Phase behavior of a system of particles with core collapse

TL;DR

This study explores the phase behavior of a two-dimensional particle system with a core plus repulsive interaction, revealing diverse ground states and anomalous thermodynamic properties like density maxima and negative slope coexistence lines.

Contribution

It demonstrates that particles with a core and additional repulsion can form various complex ground states, including quasicrystals, and exhibit water-like anomalies in their phase diagram.

Findings

Ground states include squares, chains, hexagons, and quasicrystals.

Presence of a negative slope in the solid-fluid coexistence line.

Fluid phase shows a temperature of maximum density similar to water.

Abstract

The pressure-temperature phase diagram of a one-component system, with particles interacting through a spherically symmetric pair potential in two dimensions is studied. The interaction consists of a hard core plus an additional repulsion at low energies.

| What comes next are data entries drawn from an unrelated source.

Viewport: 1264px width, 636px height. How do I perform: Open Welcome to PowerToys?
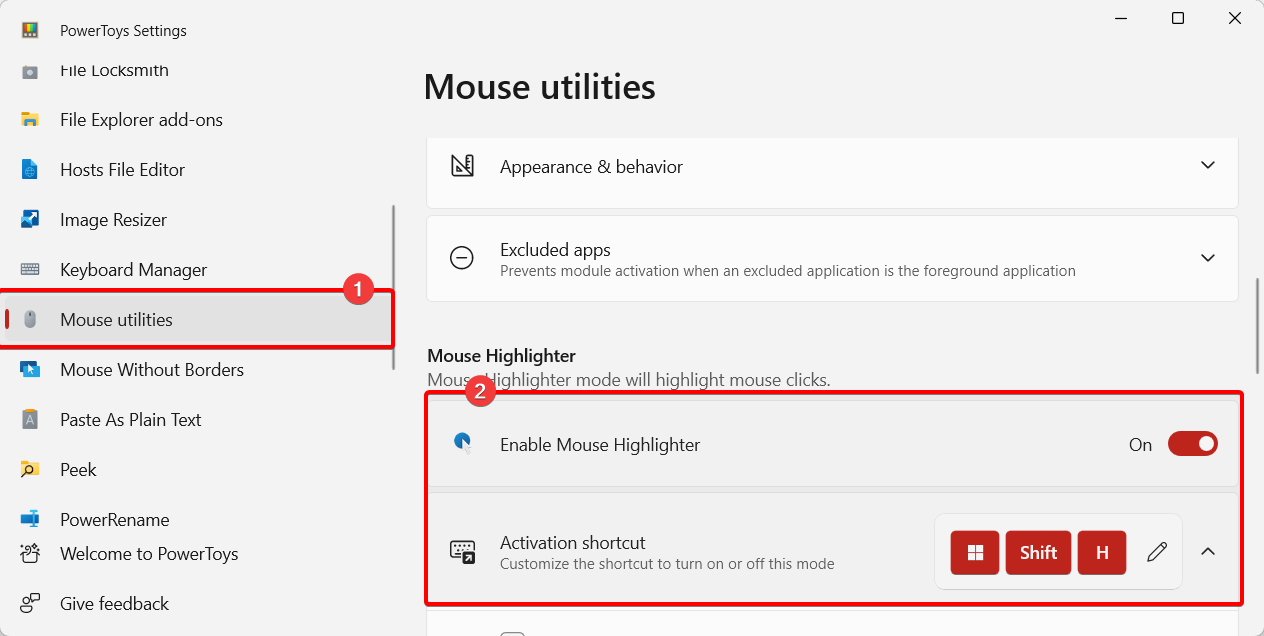click(149, 554)
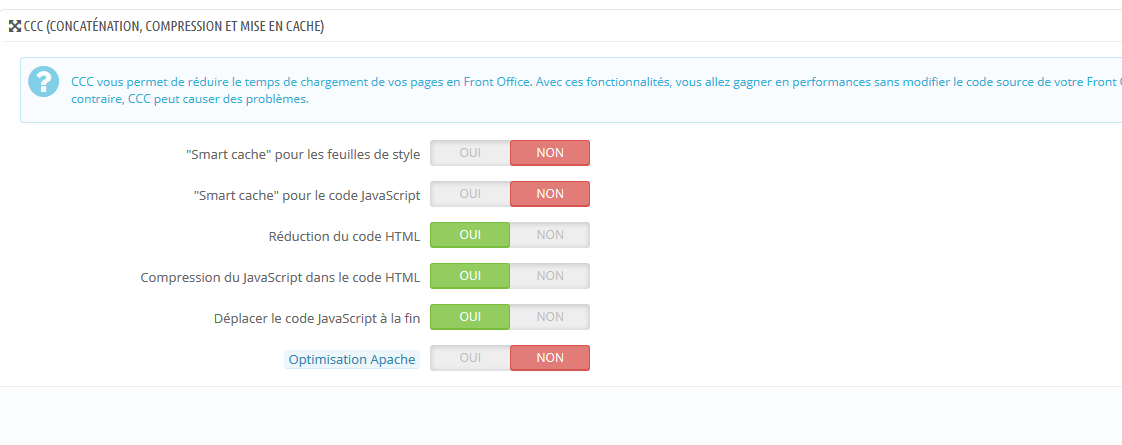
Task: Click the blue question mark help icon
Action: pos(44,82)
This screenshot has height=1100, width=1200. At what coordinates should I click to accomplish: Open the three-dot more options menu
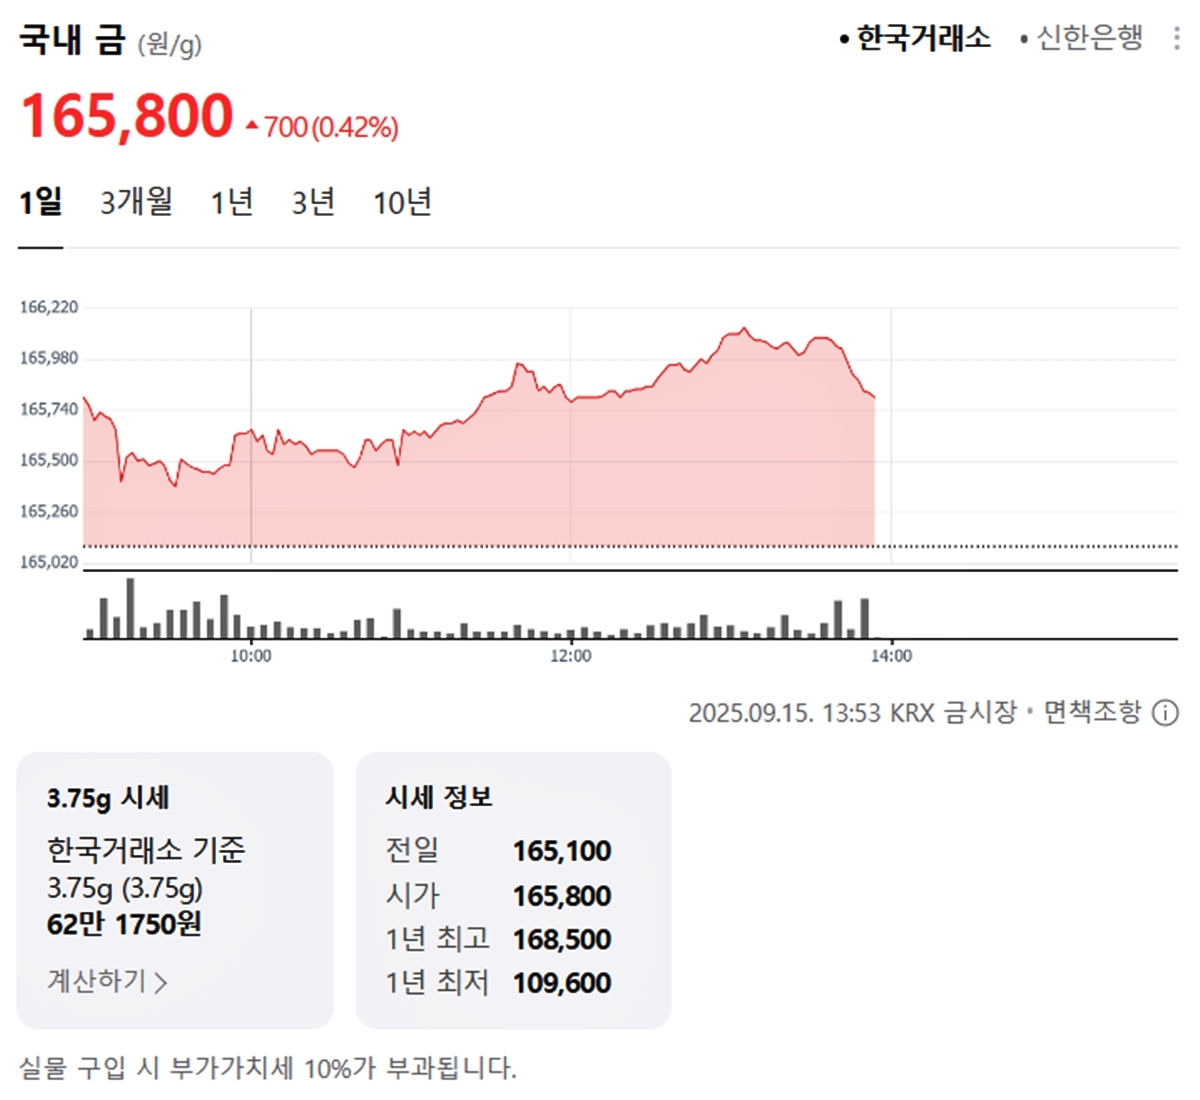coord(1177,38)
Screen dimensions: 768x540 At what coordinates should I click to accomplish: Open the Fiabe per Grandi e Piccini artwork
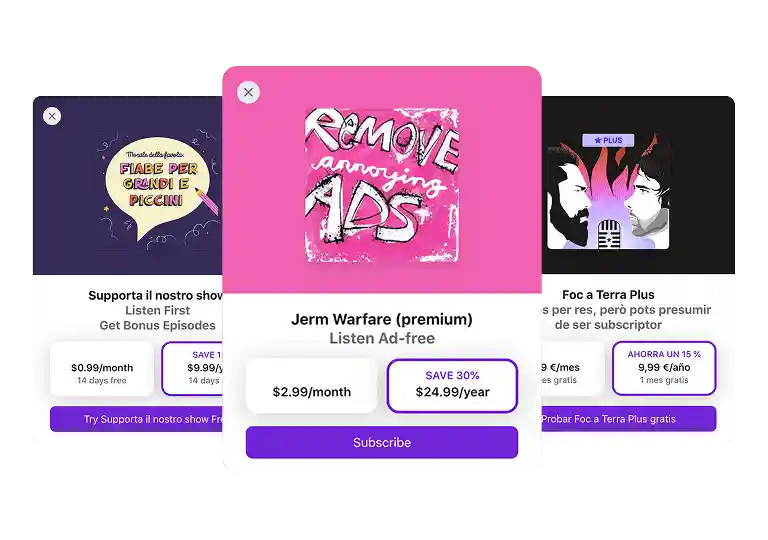tap(158, 190)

It is shown that at zero temperature, instead of the expected isostructural transition due to core collapse occurring when increasing pressure, the system passes through a series of ground states that are not triangular lattices. In particular, and depending on parameters, structures with squares, chains, hexagons and even quasicrystalline ground states are found. At finite temperatures the solid-fluid coexistence line presents a zone with negative slope (which implies melting with decreasing in volume) and the fluid phase has a temperature of maximum density, similar to that in water.